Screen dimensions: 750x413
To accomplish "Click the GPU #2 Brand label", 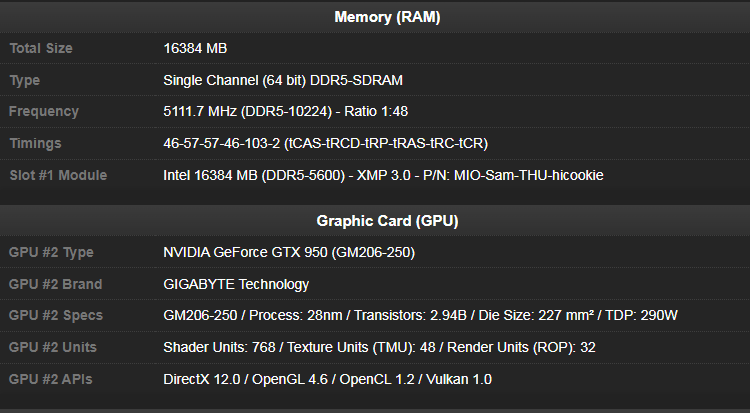I will coord(54,284).
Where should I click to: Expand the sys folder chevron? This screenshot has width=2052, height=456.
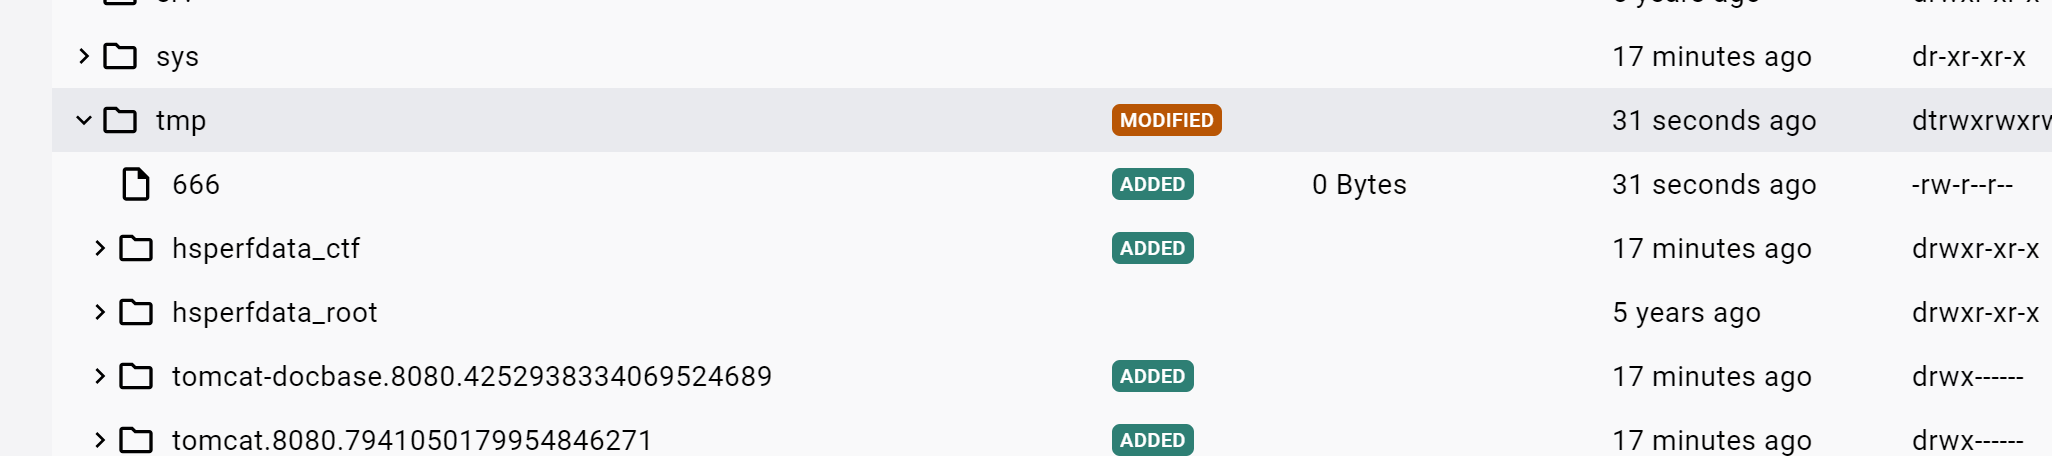click(84, 57)
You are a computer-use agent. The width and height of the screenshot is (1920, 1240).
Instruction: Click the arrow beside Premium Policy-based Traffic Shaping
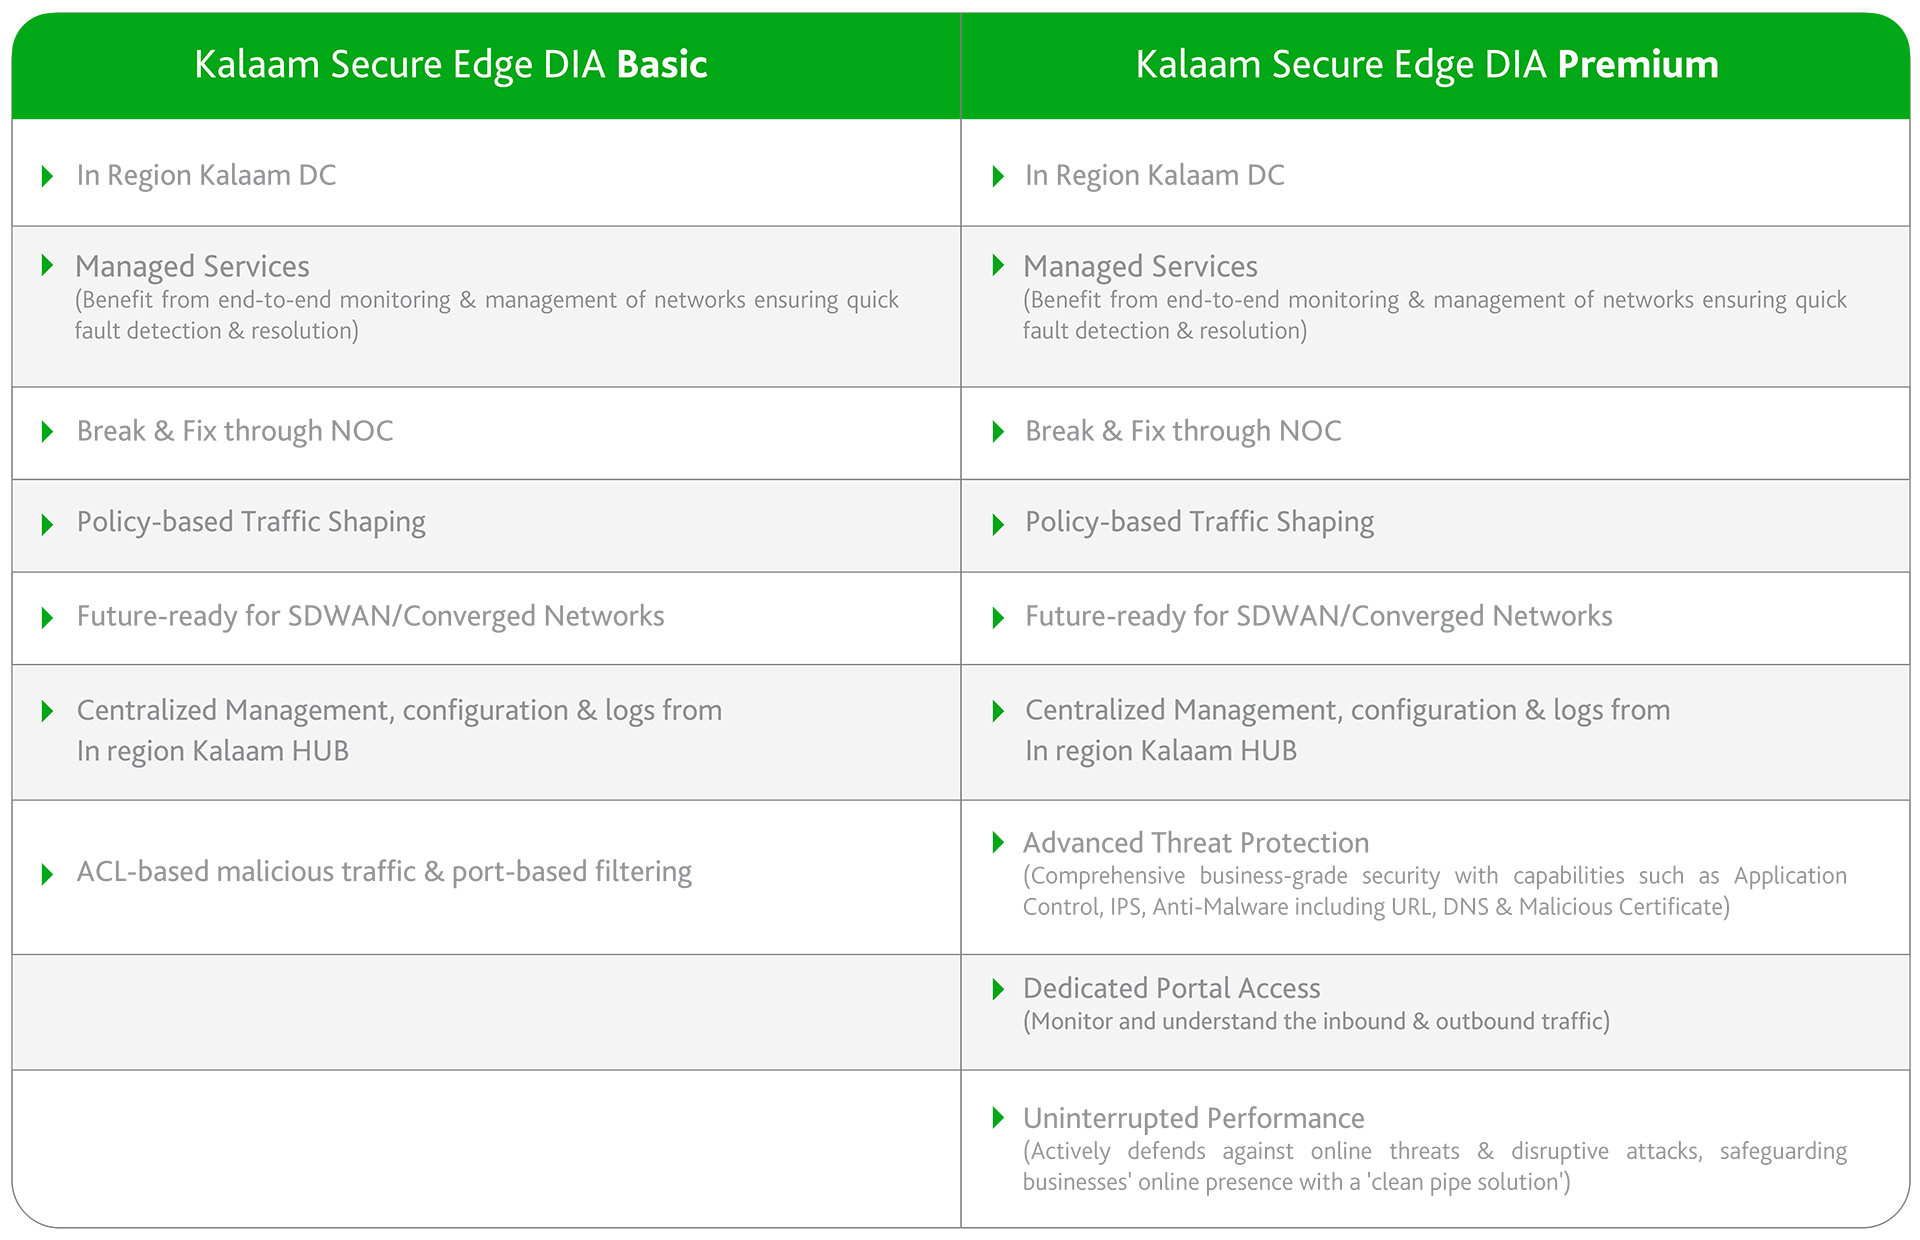(997, 525)
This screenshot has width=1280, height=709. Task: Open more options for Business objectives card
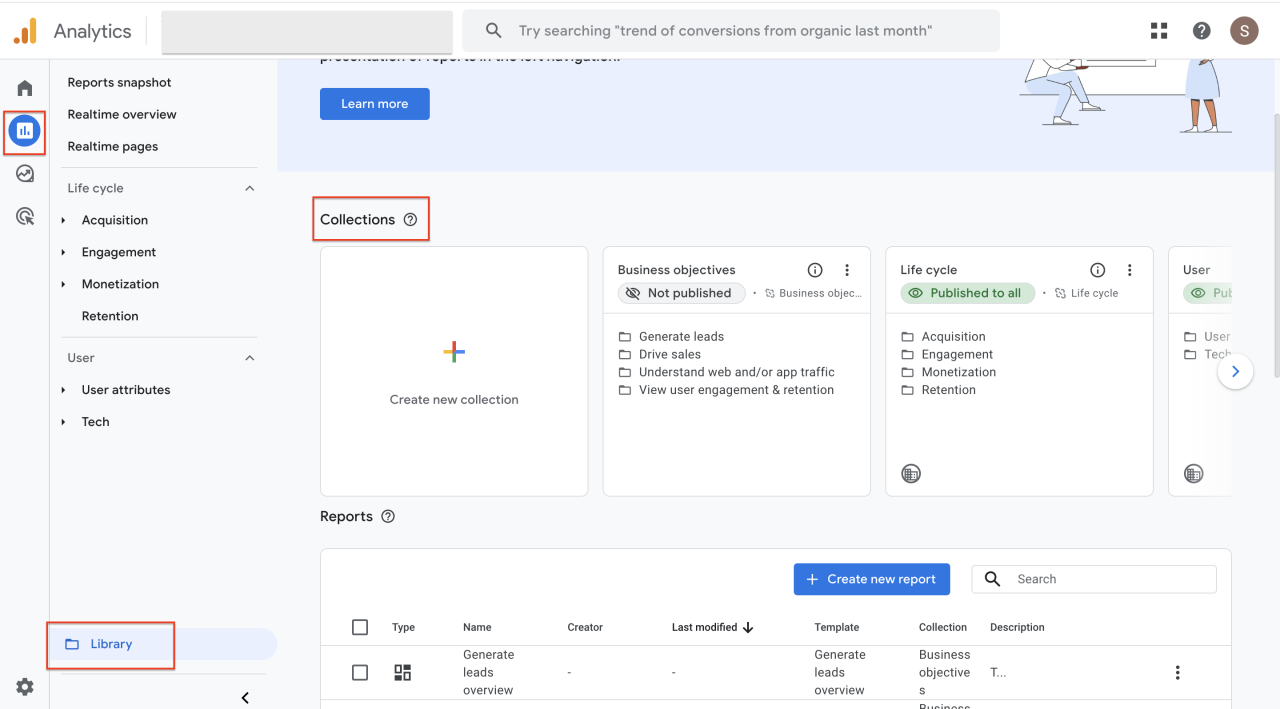click(x=847, y=270)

THE TASK →
Write out exactly the lines from the one that contains "This screenshot has width=1280, height=709." through the last line of the data above, both included. Leave every picture out.

RESPONSE FOR THIS EXERCISE →
This screenshot has width=1280, height=709. Task: Open more options for Business objectives card
click(x=847, y=270)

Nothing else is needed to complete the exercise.